I am interested in simulating circuits and their behaviour before i build them. It seems there are so many options out there, and im not sure what software does what I want. I want to be able to put any component that may not be in the software's library, and maybe define its specs and then use it for simulation. I.e I would like to add an arduino Uno board as a component in the schematic and then see how it interacts with external circuitry. also, I would like to add the external circuitry using the exact manufacturer parts i will be purchasing

Is there any software that can do that? I already have orcad, is that sort of the ultimate software for this?

Thanks guys
 

Paulo540

Joined Nov 23, 2009
191
PADS and it's companion software by Mentor Graphics has a lot of tools related to this.

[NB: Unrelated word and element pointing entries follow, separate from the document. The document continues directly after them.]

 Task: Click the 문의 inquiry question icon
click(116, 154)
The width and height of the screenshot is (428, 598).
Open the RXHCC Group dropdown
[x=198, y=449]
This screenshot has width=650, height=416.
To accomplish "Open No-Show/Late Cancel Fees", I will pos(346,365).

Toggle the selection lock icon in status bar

I think it's one of those things that if you ask 10 people, you'll get 15 different answers tho.
 

thatoneguy

Joined Feb 19, 2009
6,359
LTSpice is very common on this forum for exchanging schematic and showing results.

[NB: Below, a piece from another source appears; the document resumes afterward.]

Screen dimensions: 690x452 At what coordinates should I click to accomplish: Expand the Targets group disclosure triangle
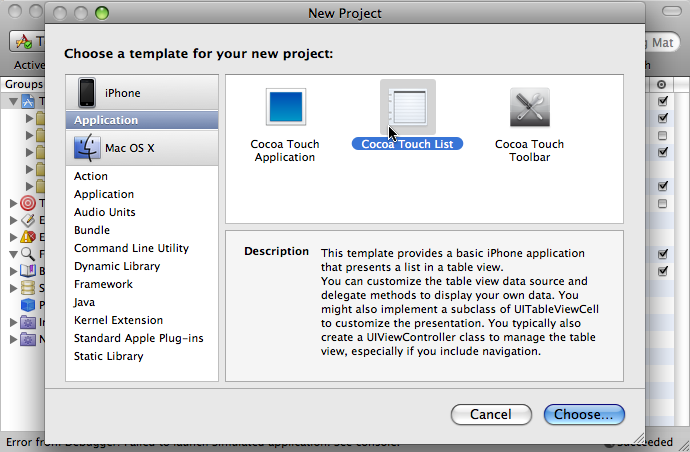point(14,203)
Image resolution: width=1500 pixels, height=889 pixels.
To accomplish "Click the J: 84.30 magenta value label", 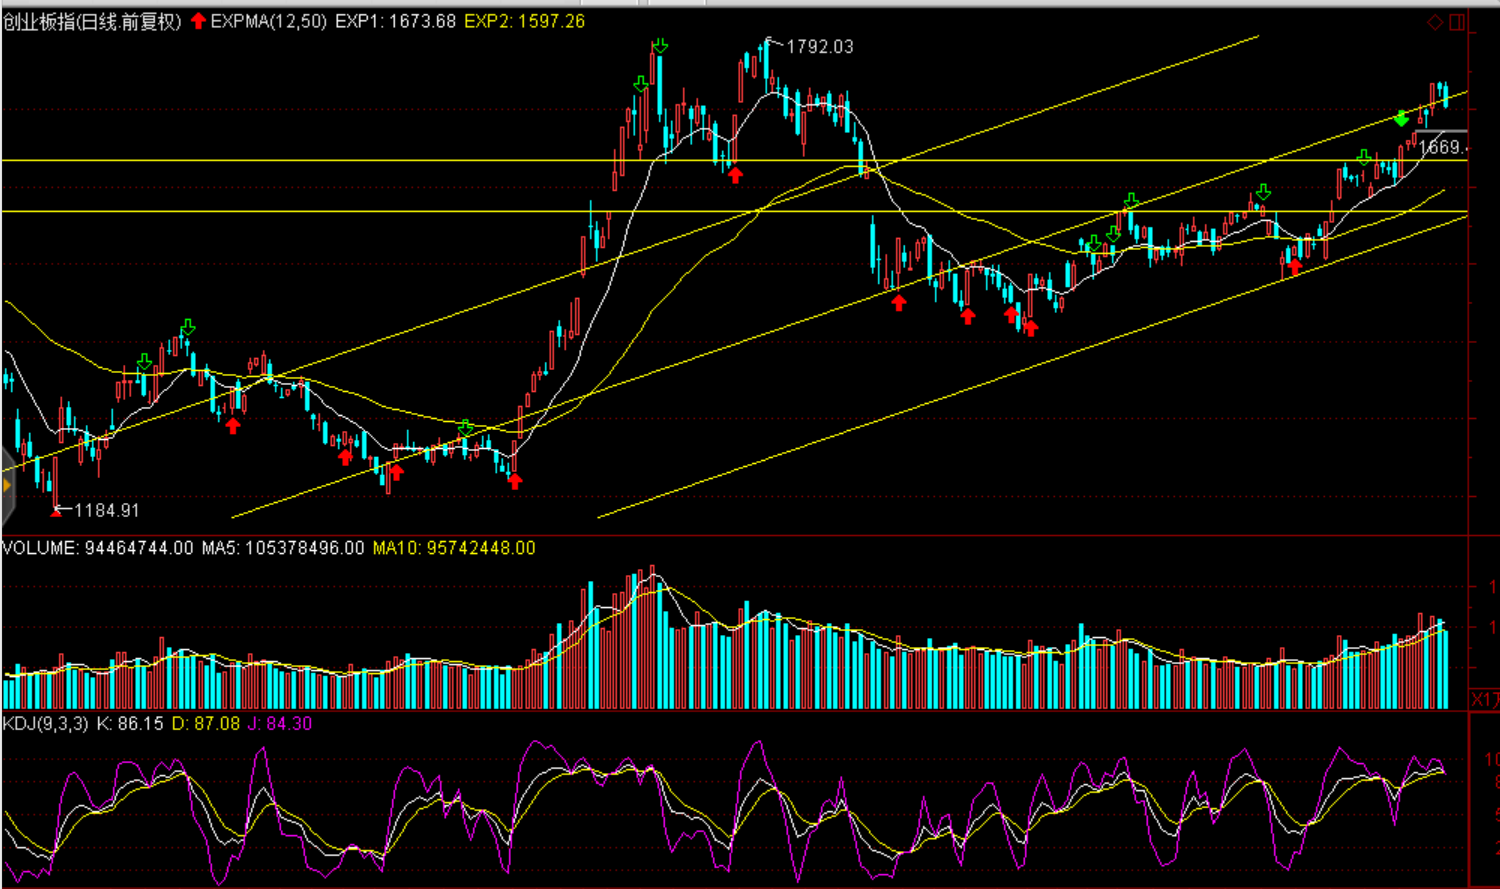I will (280, 723).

I use both LT Spice and Multisim, I'd suggest trying both the student version of Multisim and LT Spice as well as OrCAD and other suggestions that will show up here, decide which one you can work with best, and stay with it.
 

Thread Starter

mikeysela

Joined Jul 24, 2010
87
LTSpice is very common on this forum for exchanging schematic and showing results.

I use both LT Spice and Multisim, I'd suggest trying both the student version of Multisim and LT Spice as well as OrCAD and other suggestions that will show up here, decide which one you can work with best, and stay with it.
May I ask why the student version? thank you
 

maxpower097

Joined Feb 20, 2009
816
Student version is $40, Educational Ver $500, Enterprise edition $2000. Reminds me of those old Brothel signs
Shave - $0.05
Deluxe Shave - $4
 

JStitzlein

Joined Dec 6, 2010
53
i just switched to LTspice from orcad.

It took me a week to get used to the way you draw circuits in ltspice, but it was well worth the switch.

probing/graphing results is the major difference for me. generating multiple plots of anything is such a breeze.

the way i do a bode plot in orcad is by first adding a trace, selecting a function, then selecting the point...that's usually for one point. if i add more the scaling makes the plot useless for viewing. in ltspice, you just click a couple nodes
 

rapidcoder

Joined Jan 16, 2011
37
This is funny - the software costs often $2000 or more (not counting the crippled student or evaluation versions) and yet it cannot guarantee convergence of all circuits and so often I'm forced to play with the .IC settings for the DC to converge. And in LTSpice it happens probably more often than in other programs (or I am unlucky).

Why is this? Is it really that hard to implement any globally convergent DC algorithm?
 

Dookky

Joined Feb 2, 2011
5
Here is a good pdf to explain Spice convergence problems
http://w2.cadence.com/appnotes/SPICEModelingConvergenceExplored.pdf

As far as OP's question though, I used LTSpice for a very long time and always found it to be satisfactory. However, recently I was able to convince my employer to pay for OrCAD 16.3 and I'm extremely happy with it. It does a much better job with modeling and of course comes with loads of models already defined. But I suppose that's what you get for paying for it.

Edit: to add. I would consider any SPICE program that allows you to add your own models a good program, as this essentially gives you limitless potential. The only thing to worry about after that is how well the program handles the math.